The lowest dose to decrease bladder sensitivity and bladder pain was 10 nM. With an increase in dosage, significant improvement in symptoms and prolonged duration of improvement were obtained. In our study, with a dosage of RTX 20 nM, we achieved a significant reduction of incidence and severity of CRBD. The maximum effect was noted during the first three post-operative days. On the fifth day post-operative, the advantage of Group I over that of Group II no longer exists. Probably, with the recovery from lesions in proximal part of the urethra or bladder, the longer duration after TUR-P the more tolerable of patients become to indwelling urethral catheter.

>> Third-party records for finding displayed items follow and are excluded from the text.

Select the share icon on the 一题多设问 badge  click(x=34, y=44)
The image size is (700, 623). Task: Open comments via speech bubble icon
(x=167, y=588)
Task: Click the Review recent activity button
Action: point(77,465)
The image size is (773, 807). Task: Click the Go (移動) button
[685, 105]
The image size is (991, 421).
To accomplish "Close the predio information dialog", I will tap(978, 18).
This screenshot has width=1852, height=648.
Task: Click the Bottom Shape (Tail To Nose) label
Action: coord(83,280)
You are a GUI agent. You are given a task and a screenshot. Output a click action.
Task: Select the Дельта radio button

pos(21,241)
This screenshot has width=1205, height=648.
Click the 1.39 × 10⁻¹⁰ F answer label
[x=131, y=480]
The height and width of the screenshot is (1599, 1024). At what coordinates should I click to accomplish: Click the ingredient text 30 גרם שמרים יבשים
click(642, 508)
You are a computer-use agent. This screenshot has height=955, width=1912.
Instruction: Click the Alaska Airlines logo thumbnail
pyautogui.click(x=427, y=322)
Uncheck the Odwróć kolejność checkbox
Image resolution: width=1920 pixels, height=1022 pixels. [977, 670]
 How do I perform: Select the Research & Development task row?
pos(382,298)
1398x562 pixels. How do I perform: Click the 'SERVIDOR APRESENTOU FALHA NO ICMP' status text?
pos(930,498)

In additional, a portion of the patients in Group II had used tolterodine which would also reduce the incidence and severity of CRBD. Finally, we view that the dosage of RTX used in the present study was relatively low. A higher and safe dosage of RTX may reduce incidence and severity of CRBD more significantly and last longer time. On the other hand, it is proposed that intravesical instillation of RTX again on the third day after operation may be more effective for CRBD, and may be a useful adjunct for lower urinary tract symptoms post TUR-P. Clearly, more studies are necessary in testing different dosages and repeated intravesical instillation RTX.
Conclusions
In our pilot randomized open study, a single intravesical administration of 40 mL of 20 nM RTX before TUR-P reduced both incidence and severity of post-operative CRBD via desensitization of bladder. The procedure has no contraindication and does not have other adverse event caused by RTX. The temporary pain of bladder and urethra can be prevented by analgesia with intravesical instillation of lidocaine and bupivacaine solution. Therefore, the procedure can be considered as a safe pretreatment option for decreasing CRBD in patients after TUR-P. Whether using a higher dose of RTX or repeated intravesical instillation RTX may reduce incidence and severity of CRBD more significantly require further investigation.
Acknowledgements
None.
Footnote
Conflicts of Interest: The authors have no conflicts of interest to declare.